Popularized Conceptions

The postwar history of American metropolitan planning is tied largely to the proliferation of the automobile. Once reserved for affluent citizens, personal automobiles became accessible to a wider demographic during an era of postwar affluence and spoke to American ideals of freedom and individualism, allowing people and their families to travel at whim. Cars became the primary means of transportation and urban planning soon reflected that—walkable streets gave way to automobile thoroughfares and parkways. Burgeoning suburbs and growing numbers of drivers compelled urban planners to build more efficient roadways to bring people from outlying neighborhoods to inner-city jobs. The former streetcar suburbs of the late-nineteenth and early-twentieth century ultimately gave way to what could be called Interstate suburbs.

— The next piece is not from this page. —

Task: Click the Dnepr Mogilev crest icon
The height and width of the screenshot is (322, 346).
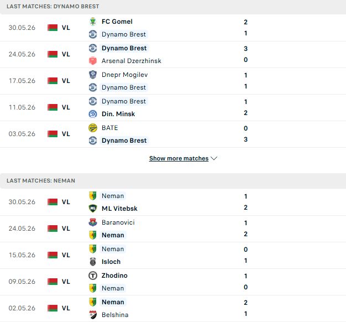Action: click(93, 75)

Excerpt from To New Horizons, film (Jam Handy Organization, 1940)

In the 1939 and 1940, metropolitan superhighways fully entered the public’s popular imaginations at the “Building the World of Tomorrow” World’s Fair in New York. Norman Bel Geddes’s Futurama exhibit at the General Motors “Highways and Horizons” pavilion showcased a 36,000-square-foot model of the American city to an estimated 25 million visitors. Envisaging America in 1960, the exhibit suggested a not-too-distant future where multilane superhighway networks seamlessly stitched together downtown skyscraper cities and suburban landscapes (Gutfreund, 40).

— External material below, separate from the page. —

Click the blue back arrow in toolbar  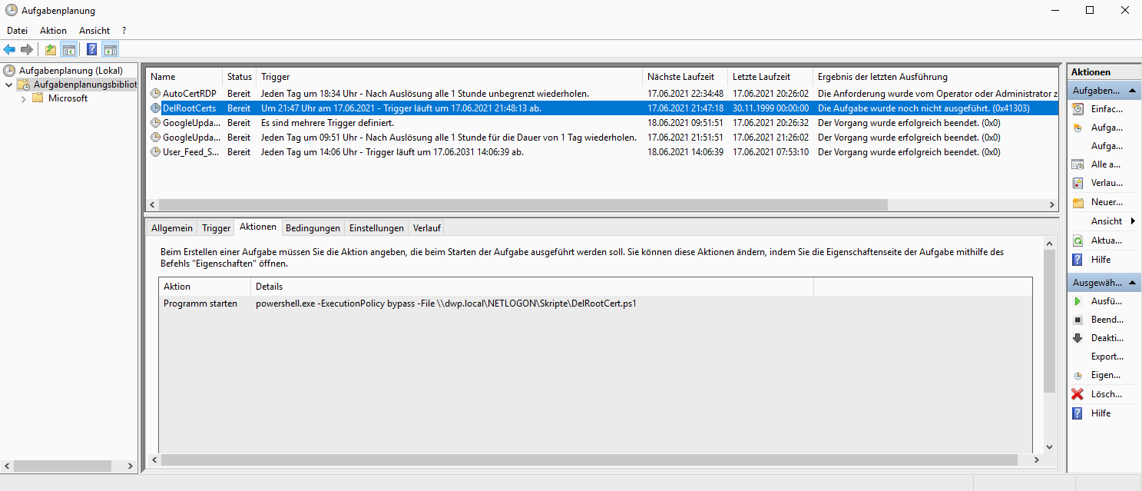pyautogui.click(x=9, y=50)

Excerpt from To New Horizons, film (Jam Handy Organization, 1940)

Futurama and its accompanying Democracity exhibits placed controlled-access superhighways at the center of urban development to eliminate congestion and offer motorists “safety with increased speeds” in excess of fifty miles per hour. Promotional films declared that in this new American city, residential, commercial, and industrial districts would be “separated for efficiency” while superhighway right-of-ways would be intently designed to replace “outmoded business sections and undesirable slum areas whenever possible.” Freeways, it proposed, would invigorate central business districts and quickly connect them to growing residential districts on the city’s outskirts. In the gleaming Democracity, where “man continually strives to replace the old with the new,” as the promotional film To New Horizons detailed, urban expressways were linked in the popular imagination with future progress and prosperity.

Federal Planning

While Futurama popularized urban superhighways, the federal government laid plans for a national superhighway network. In 1938, the Bureau of Public Roads (BPR), foreseeing future needs, called for an interregional highway network of depressed or elevated routes running through cities with beltways surrounding central business districts. The BPR envisioned such a network for future civilian traffic demands as well as for national defense purposes (Bureau of Public Roads, Toll Roads and Free Roads, qtd. in Weingroff). By 1943, Congress authorized the BPR to study potential superhighway routes, their alignment, and costs. In January 1944, the BPR released its report, Interregional Highways, sparking the 1944 Federal-Aid Highway Act, which mapped a 40,000-mile highway network connecting principal metropolitan and industrial centers. By 1947 the BPR established the future Interstate’s general routes and urban “control points”—the cities the Interstate would be required to serve. Although Congress established general routes, it was not until the mid-1950s that Congress increased federal funding to significant and unprecedented levels to make a modern Interstate highway network a reality. Without substantial federal funding, few city and state planners attempted to build urban expressways.